GPU acceleration hurts when:

  • Arrays are small (under 50,000 elements for simple ops)
  • Operations are inherently sequential (each step depends on the previous result)
  • You constantly shuttle data between CPU and GPU
  • The computation involves heavy branching (GPU threads diverge and serialize)

Practical Use Cases

Batch Image Processing

Process thousands of images without round-tripping each one back to the CPU:

# Keep data on GPU between operations
gpu_images = upload_batch_to_gpu(image_paths)
gpu_images = apply_gaussian_blur(gpu_images, radius: 5)
gpu_images = resize_all(gpu_images, width: 800, height: 600)
gpu_images = normalize_pixels(gpu_images)
results = download_from_gpu(gpu_images)

Financial Monte Carlo Simulations

Simulating millions of random price paths is embarrassingly parallel:

# Each thread simulates one price path independently
# 10 million paths, 252 trading days each
GPU.monte_carlo_paths(
  initial_price: 100.0,
  volatility: 0.2,
  risk_free_rate: 0.05,
  paths: 10_000_000,
  steps: 252
)

Machine Learning Inference

Load a pre-trained ONNX model and run inference on GPU using a C wrapper around NVIDIA's TensorRT, called from Ruby via FFI. The model stays in GPU memory; only the input/output tensors transfer. If you want to explore ML inference without GPU complexity, our guide on integrating machine learning with Ruby covers CPU-based approaches.
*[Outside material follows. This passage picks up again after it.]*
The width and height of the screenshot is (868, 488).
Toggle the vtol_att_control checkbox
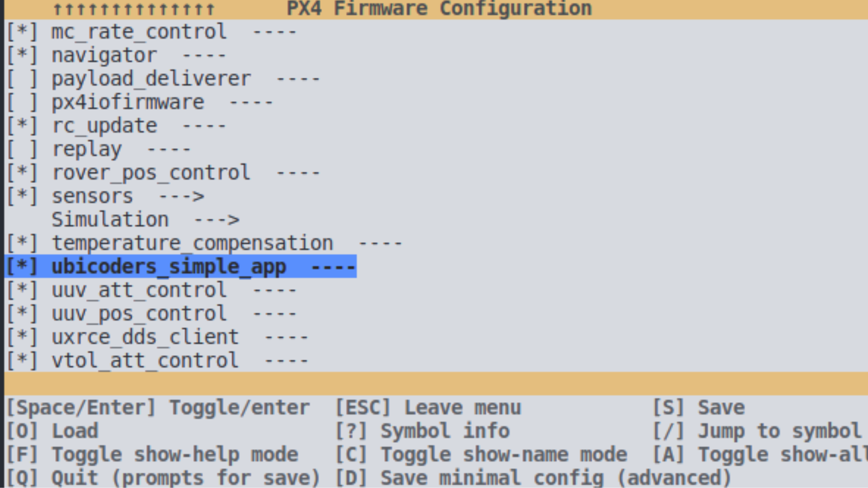point(22,361)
Alternatives to Direct CUDA

Before writing CUDA kernels, consider these options:

  1. PyCall + PyTorch — call Python GPU code from Ruby with pycall gem. Mature ecosystem, minimal CUDA knowledge needed. For a Python-centric take on GPU acceleration, see accelerating LLMs with CUDA and Python.
  2. GPU microservice — run GPU workloads as a separate service (Python/C++) behind an HTTP or gRPC API. Your Ruby app sends data, gets results back.
  3. Numo + OpenBLAS — for matrix math, CPU-optimized BLAS can be surprisingly fast. A 1000x1000 matrix multiply takes ~50ms on a modern CPU with OpenBLAS.
  4. Rust + Magnus — write a Rust extension using the cust crate for CUDA, expose it to Ruby via Magnus. Type-safe and fast.

Conclusion

Ruby can drive CUDA through FFI wrappers. The pattern is always the same: compile your kernels into a shared library, write thin C wrapper functions for kernel launches, and call those wrappers from Ruby.
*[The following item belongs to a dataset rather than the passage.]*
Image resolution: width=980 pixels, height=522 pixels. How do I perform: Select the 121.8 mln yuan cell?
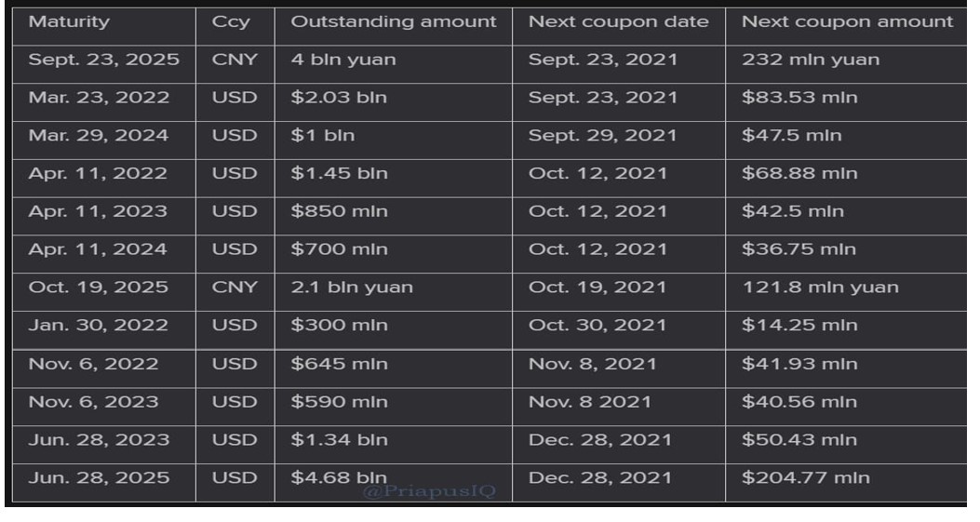click(820, 288)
The integration works best when you have an existing Ruby application with one identifiable bottleneck that involves large-scale parallel computation. For those cases, a single .cu file and a few FFI bindings can deliver 10-100x speedups on the hot path without rewriting your application.

For new projects where GPU computing is the core requirement, Python or C++ remain better choices. But for adding targeted GPU acceleration to a Ruby system, this approach is practical and production-viable.